* **Instruction**
Reproduce each of the following items word for word, line by line.

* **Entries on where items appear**
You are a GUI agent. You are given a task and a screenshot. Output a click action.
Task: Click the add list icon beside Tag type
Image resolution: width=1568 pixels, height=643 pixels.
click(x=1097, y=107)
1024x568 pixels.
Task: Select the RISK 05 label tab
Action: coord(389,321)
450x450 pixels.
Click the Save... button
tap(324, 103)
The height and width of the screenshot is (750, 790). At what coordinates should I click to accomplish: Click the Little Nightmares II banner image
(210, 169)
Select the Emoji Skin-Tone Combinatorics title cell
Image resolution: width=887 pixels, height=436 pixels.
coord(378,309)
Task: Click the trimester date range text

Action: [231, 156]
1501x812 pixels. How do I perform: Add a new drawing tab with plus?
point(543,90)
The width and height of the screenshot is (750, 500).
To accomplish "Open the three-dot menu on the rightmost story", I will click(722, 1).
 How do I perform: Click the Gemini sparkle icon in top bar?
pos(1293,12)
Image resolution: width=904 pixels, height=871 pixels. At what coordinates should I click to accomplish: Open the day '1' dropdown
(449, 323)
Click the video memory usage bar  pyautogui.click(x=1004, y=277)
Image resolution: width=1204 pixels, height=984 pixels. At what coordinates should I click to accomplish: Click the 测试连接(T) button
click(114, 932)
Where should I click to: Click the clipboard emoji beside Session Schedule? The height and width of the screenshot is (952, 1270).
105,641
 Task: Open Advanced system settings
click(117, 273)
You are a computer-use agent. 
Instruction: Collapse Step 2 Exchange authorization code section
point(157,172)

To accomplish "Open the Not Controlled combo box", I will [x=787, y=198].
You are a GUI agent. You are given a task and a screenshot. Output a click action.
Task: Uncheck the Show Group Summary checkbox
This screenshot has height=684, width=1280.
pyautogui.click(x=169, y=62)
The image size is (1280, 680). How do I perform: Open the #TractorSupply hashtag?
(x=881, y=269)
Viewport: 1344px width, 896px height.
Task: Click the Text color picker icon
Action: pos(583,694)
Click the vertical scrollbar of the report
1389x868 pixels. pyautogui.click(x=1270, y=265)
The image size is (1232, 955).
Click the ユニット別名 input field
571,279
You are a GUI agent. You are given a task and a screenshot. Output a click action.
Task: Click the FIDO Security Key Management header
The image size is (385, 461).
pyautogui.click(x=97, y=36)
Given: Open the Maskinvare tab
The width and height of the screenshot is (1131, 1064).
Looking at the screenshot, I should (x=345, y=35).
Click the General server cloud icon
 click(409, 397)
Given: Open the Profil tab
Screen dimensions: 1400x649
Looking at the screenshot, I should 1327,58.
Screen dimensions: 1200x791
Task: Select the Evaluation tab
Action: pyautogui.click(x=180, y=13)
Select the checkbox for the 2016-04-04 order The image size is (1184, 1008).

* **Result below**
You are a GUI agent. You are given a task and a screenshot. Output a click action.
Task: Click the add list icon beside Tag type
Image resolution: width=1568 pixels, height=643 pixels.
click(x=1097, y=107)
1024x568 pixels.
Task: Select the RISK 05 label tab
Action: coord(389,321)
450x450 pixels.
Click the Save... button
tap(324, 103)
The height and width of the screenshot is (750, 790). At what coordinates should I click to accomplish: Click the Little Nightmares II banner image
(210, 169)
Select the Emoji Skin-Tone Combinatorics title cell
Image resolution: width=887 pixels, height=436 pixels.
coord(378,309)
Task: Click the trimester date range text

Action: [231, 156]
1501x812 pixels. How do I perform: Add a new drawing tab with plus?
point(543,90)
The width and height of the screenshot is (750, 500).
To accomplish "Open the three-dot menu on the rightmost story", I will click(722, 1).
 How do I perform: Click the Gemini sparkle icon in top bar?
pos(1293,12)
Image resolution: width=904 pixels, height=871 pixels. At what coordinates should I click to accomplish: Open the day '1' dropdown
(449, 323)
Click the video memory usage bar  pyautogui.click(x=1004, y=277)
Image resolution: width=1204 pixels, height=984 pixels. At what coordinates should I click to accomplish: Click the 测试连接(T) button
click(114, 932)
Where should I click to: Click the clipboard emoji beside Session Schedule? The height and width of the screenshot is (952, 1270).
105,641
 Task: Open Advanced system settings
click(117, 273)
You are a computer-use agent. 
Instruction: Collapse Step 2 Exchange authorization code section
point(157,172)

To accomplish "Open the Not Controlled combo box", I will [x=787, y=198].
You are a GUI agent. You are given a task and a screenshot. Output a click action.
Task: Uncheck the Show Group Summary checkbox
This screenshot has height=684, width=1280.
pyautogui.click(x=169, y=62)
The image size is (1280, 680). How do I perform: Open the #TractorSupply hashtag?
(x=881, y=269)
Viewport: 1344px width, 896px height.
Task: Click the Text color picker icon
Action: pos(583,694)
Click the vertical scrollbar of the report
1389x868 pixels. pyautogui.click(x=1270, y=265)
The image size is (1232, 955).
Click the ユニット別名 input field
571,279
You are a GUI agent. You are given a task and a screenshot. Output a click action.
Task: Click the FIDO Security Key Management header
The image size is (385, 461).
pyautogui.click(x=97, y=36)
Given: Open the Maskinvare tab
The width and height of the screenshot is (1131, 1064).
Looking at the screenshot, I should (x=345, y=35).
Click the General server cloud icon
 click(409, 397)
Given: Open the Profil tab
Screen dimensions: 1400x649
Looking at the screenshot, I should 1327,58.
Screen dimensions: 1200x791
Task: Select the Evaluation tab
Action: pyautogui.click(x=180, y=13)
Select the checkbox for the 2016-04-04 order The image size is (1184, 1008).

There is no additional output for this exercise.